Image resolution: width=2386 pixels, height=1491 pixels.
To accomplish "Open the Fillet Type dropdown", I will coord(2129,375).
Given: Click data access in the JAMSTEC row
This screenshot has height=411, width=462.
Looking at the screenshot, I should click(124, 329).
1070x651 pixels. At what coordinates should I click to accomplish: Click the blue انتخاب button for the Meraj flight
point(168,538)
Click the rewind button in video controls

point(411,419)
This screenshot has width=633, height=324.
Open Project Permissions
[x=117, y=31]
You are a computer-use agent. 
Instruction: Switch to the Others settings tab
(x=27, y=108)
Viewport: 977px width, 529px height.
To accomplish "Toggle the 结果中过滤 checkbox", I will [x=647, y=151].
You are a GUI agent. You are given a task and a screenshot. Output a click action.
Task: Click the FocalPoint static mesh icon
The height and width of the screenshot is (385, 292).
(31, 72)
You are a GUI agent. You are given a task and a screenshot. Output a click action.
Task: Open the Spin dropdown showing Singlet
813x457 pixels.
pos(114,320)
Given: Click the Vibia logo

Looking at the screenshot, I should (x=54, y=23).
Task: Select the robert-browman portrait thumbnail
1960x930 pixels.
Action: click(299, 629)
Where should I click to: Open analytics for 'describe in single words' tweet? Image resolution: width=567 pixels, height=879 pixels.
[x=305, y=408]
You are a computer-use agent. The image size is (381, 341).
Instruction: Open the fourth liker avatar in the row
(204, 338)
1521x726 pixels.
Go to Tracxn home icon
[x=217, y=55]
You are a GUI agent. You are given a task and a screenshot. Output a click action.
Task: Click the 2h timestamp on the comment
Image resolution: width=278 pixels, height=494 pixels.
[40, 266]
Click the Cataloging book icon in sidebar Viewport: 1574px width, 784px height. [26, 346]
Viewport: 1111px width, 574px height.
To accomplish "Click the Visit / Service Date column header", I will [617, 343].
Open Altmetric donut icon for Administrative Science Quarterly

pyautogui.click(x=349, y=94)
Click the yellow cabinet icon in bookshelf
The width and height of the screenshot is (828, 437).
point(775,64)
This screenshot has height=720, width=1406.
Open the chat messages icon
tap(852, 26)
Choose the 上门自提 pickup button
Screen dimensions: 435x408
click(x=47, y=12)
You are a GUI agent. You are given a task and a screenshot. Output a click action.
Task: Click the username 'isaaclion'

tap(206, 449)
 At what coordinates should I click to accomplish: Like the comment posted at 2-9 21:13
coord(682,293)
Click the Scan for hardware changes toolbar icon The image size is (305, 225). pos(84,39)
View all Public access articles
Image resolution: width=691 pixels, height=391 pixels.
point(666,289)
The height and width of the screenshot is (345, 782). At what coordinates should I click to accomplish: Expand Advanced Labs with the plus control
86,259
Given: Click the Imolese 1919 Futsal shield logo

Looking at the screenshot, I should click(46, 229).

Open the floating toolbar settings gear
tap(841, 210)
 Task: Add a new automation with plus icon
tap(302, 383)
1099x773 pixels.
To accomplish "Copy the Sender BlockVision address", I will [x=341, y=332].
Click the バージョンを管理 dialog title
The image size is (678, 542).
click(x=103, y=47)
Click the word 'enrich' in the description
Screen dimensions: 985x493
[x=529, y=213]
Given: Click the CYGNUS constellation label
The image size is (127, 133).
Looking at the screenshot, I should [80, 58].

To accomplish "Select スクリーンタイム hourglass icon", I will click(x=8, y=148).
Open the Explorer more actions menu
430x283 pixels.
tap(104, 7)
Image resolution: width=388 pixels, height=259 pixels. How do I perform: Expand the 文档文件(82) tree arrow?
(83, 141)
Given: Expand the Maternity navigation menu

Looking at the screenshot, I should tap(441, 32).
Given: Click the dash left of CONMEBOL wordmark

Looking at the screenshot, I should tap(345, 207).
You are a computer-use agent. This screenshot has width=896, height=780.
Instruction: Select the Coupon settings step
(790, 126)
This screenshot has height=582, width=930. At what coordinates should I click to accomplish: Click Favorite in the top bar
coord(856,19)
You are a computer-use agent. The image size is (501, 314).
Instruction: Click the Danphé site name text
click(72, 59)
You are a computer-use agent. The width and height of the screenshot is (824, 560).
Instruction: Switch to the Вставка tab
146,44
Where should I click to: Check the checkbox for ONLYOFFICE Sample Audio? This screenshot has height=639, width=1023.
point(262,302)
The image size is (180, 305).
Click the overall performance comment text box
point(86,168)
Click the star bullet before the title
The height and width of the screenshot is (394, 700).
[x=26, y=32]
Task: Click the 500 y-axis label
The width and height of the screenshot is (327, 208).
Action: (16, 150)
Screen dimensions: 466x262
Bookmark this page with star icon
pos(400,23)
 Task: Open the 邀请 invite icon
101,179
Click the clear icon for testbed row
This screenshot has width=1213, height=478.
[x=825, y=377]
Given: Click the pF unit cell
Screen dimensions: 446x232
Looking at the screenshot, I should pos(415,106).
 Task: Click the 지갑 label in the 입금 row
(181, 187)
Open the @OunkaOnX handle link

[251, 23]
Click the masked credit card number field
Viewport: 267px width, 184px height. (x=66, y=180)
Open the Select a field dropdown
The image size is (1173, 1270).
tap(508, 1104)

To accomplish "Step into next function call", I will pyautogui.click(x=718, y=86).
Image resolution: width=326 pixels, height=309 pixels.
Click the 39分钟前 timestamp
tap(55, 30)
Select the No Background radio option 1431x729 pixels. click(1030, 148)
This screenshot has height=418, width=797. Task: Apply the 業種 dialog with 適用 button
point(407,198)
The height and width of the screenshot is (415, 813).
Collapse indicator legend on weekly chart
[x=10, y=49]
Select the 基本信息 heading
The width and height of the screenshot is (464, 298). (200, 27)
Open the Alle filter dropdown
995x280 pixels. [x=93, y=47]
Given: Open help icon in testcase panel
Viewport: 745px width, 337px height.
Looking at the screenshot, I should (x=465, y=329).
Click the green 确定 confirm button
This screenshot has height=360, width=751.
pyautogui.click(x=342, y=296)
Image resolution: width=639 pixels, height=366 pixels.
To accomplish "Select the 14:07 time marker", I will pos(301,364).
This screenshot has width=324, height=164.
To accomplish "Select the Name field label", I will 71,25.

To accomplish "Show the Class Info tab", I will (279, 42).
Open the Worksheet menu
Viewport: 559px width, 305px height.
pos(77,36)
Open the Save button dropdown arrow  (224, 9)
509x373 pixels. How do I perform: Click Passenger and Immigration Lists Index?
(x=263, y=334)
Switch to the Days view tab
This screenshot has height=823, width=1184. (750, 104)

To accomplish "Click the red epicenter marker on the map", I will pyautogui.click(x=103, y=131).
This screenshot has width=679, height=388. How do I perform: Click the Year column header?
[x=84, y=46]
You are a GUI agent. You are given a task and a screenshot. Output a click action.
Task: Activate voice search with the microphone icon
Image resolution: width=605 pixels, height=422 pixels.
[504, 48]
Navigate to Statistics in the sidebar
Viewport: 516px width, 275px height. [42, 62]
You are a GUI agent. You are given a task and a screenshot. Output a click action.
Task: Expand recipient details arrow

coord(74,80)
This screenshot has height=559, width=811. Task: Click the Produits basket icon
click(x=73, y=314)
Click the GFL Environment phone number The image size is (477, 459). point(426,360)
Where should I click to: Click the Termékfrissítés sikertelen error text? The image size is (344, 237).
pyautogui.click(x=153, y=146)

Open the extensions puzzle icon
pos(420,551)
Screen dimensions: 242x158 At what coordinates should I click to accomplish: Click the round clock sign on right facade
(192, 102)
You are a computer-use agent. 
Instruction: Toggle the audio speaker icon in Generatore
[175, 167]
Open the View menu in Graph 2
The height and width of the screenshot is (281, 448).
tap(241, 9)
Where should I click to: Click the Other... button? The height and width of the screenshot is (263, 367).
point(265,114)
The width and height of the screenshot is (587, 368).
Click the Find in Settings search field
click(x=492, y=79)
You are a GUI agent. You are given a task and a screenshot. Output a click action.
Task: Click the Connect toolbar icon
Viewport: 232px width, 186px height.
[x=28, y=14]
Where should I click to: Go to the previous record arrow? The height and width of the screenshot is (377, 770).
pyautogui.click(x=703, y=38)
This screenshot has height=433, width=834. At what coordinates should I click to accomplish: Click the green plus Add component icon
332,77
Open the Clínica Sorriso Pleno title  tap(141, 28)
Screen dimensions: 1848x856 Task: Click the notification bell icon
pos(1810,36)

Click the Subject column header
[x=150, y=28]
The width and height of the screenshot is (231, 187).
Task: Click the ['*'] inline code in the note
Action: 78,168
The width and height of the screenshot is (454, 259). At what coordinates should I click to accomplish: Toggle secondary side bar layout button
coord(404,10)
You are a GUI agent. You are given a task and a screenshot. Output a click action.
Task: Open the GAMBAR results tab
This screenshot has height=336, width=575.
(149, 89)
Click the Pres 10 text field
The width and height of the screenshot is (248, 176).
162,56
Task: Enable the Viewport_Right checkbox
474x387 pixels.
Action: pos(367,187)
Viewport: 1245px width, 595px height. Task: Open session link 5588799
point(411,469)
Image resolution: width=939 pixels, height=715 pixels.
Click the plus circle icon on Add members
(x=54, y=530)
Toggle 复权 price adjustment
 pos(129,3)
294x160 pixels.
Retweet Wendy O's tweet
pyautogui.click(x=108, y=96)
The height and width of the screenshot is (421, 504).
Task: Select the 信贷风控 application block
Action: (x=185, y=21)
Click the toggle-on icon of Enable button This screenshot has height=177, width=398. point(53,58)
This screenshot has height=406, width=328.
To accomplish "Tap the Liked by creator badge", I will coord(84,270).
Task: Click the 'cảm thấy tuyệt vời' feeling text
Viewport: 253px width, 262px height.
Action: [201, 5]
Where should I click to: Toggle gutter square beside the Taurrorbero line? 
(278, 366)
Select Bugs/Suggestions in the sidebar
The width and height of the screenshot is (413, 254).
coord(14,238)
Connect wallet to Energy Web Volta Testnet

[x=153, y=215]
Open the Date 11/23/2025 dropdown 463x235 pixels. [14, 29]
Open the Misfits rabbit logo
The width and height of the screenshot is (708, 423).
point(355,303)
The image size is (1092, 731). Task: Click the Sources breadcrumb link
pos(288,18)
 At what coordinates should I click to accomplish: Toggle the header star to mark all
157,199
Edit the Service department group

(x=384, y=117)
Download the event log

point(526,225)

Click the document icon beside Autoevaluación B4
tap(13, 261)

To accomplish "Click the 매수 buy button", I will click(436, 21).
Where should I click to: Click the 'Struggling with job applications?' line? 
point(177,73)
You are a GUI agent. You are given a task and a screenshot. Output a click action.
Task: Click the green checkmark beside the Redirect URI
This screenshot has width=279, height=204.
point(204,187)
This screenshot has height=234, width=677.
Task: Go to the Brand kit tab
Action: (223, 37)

════

=== What is being asked ===
How many lines in the records above contain the string "computer"? State the number and nothing more.

=== Solution for this problem ===
6